Lutte contre le dérèglement climatique

(1ère lecture)

(PROCÉDURE ACCÉLÉRÉE)

(n° 667 , 666 , 634, 635, 649, 650)

N° 1896

10 juin 2021

AMENDEMENT
présenté par

C
G
MM. LABBÉ, DANTEC, SALMON, FERNIQUE
et les membres du groupe Écologiste - Solidarité et Territoires
ARTICLE 59

I. – Alinéa 2

Rédiger ainsi cet alinéa :

« Art. L. 230-5-6. – I. – Les gestionnaires, publics et privés, des services de restauration collective scolaire servant plus de deux cents couverts par jour en moyenne sur l’année sont tenus de proposer, au moins une fois par semaine, un menu végétarien. Ce menu peut être composé de protéines animales ou végétales et respecte, lorsqu’elles s’appliquent, les règles relatives à la qualité nutritionnelle des repas prévues à l’article L. 230-5. Au plus tard le 1er janvier 2025, l’obligation prévue au présent article concerne l’ensemble des gestionnaires, publics et privés, des services de restauration collective scolaire. Dans ce cadre, les gestionnaires veillent à privilégier des approvisionnements en produits agricoles et en denrées alimentaires répondant à des exigences en matière de qualité ou de préservation de l’environnement.

II. – Alinéa 3

Supprimer cet alinéa.

Objet

Cet amendement de repli propose de généraliser l’expérimentation d’un menu végétarien hebdomadaire tout en excluant, jusqu’en 2025, les restaurants servant moins de 200 couverts par jour.

En effet, les données montrent que ce sont principalement les collectivités concernées par des petits services de restauration collective qui ont eu des difficultés à mettre en œuvre cette mesure. Ainsi le sondage de l’AMF, sur lequel s’est basée la commission des affaires économiques pour revenir en arrière sur la généralisation de l’expérimentation proposée par le texte issu de l’Assemblée nationale porte, en très large majorité, sur des petites villes : 69,2 % des répondants du sondage sont des villes de moins de 2000 habitants, et 24,2 % des villes entre 2 000 et 9 999 habitants. Les retours de terrains semblent confirmer que les difficultés de mise en œuvre concernent principalement ces acteurs.

Pour les petites villes, il est à noter que le plan de relance prévoit 50 millions d’euros pour les cantines des villes qui reçoivent la dotation de solidarité rurale afin de les soutenir sur la mise en place des objectifs EGAlim, qui devrait permettre à ces collectivités de mieux se saisir des problématiques de transition vers un repas végétarien hebdomadaire.
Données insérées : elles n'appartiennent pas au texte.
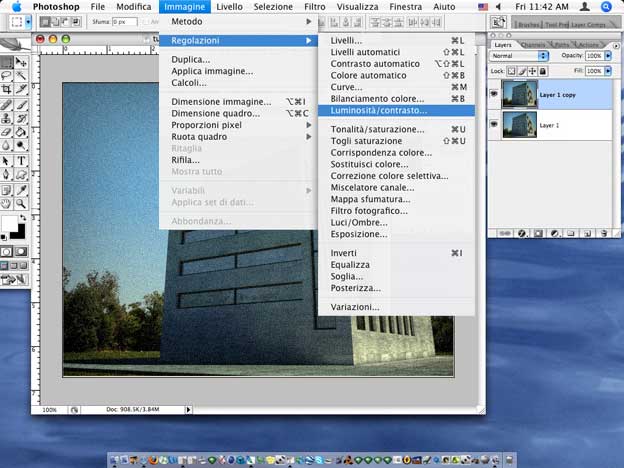Choose Luminosità/contrasto from Regolazioni submenu
The image size is (624, 468).
378,110
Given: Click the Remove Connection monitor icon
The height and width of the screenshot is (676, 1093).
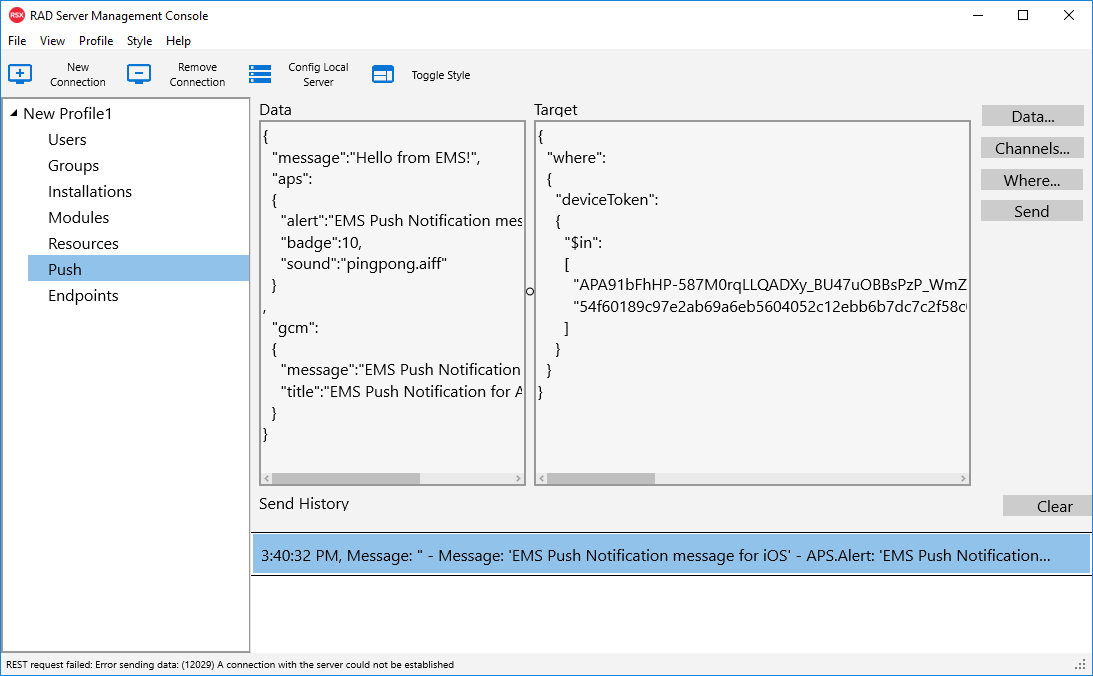Looking at the screenshot, I should 139,74.
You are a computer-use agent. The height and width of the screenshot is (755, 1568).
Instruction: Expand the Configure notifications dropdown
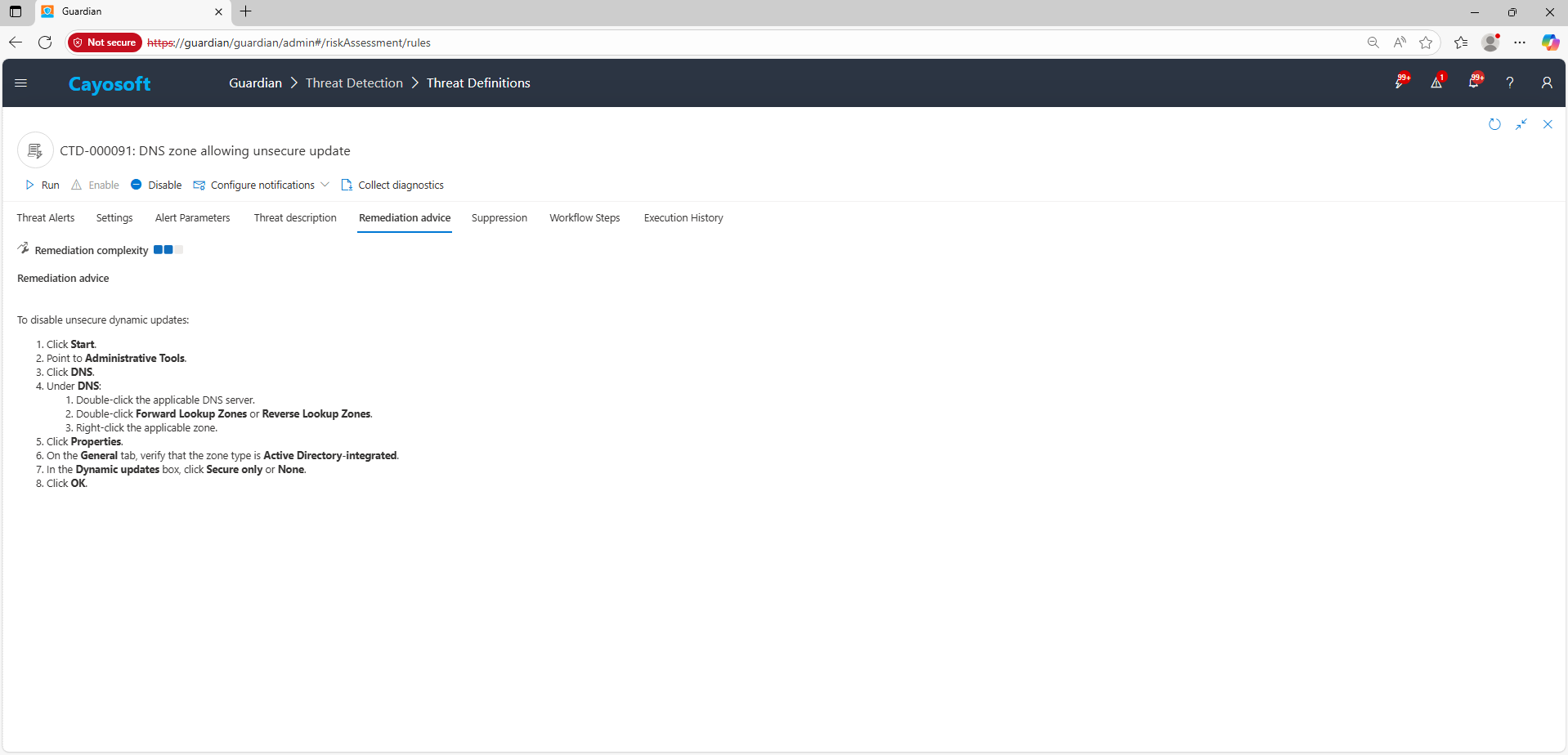[325, 185]
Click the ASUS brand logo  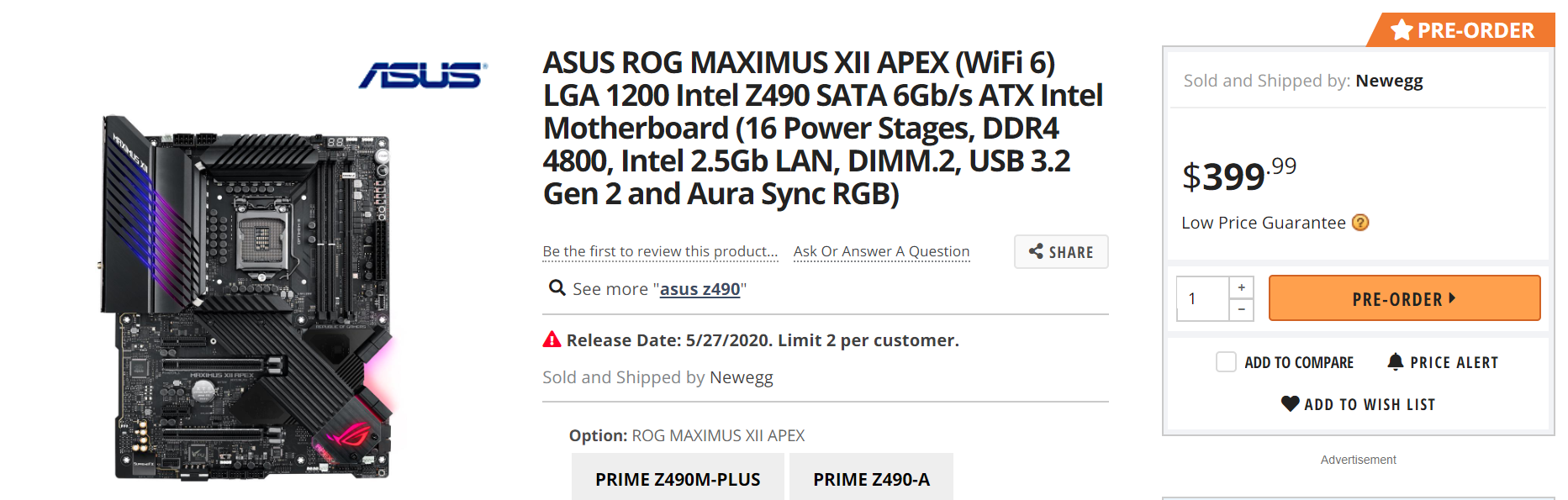[x=423, y=75]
Afin de prendre en compte les réalités différenciées des collectivités, tout en maintenant pour elles un cap clair, cet amendement propose de donner un délai supplémentaire de deux ans à ces petites villes en de généralisant l’expérimentation pour les restaurants collectifs de plus de 200 couverts, et en reportant l’entrée en vigueur à 2025, pour les petits restaurants.

En effet, si la mise en place de cette mesure nécessite une phase de transition, déjà amorcée, elle est bénéfique pour les collectivités, les usagers, et les territoires : le repas végétarien hebdomadaire permet de s’appuyer sur ces menus à base de protéines végétales moins coûteuses pour avoir des repas de meilleure qualité, car les économies permises par ces repas sont réinvesties dans l’achat de produits de qualité et locaux, et notamment de la viande. Alors que 53 % de la viande dans les cantines est importée, augmenter la demande en protéines végétales permet d’offrir des débouchés locaux à la fois aux filières légumineuses en structuration via la stratégie nationale protéines végétales et aux éleveurs via le développement d’achat de viande locale de qualité. Il est donc important de généraliser l’expérimentation proposée par la loi Egalim.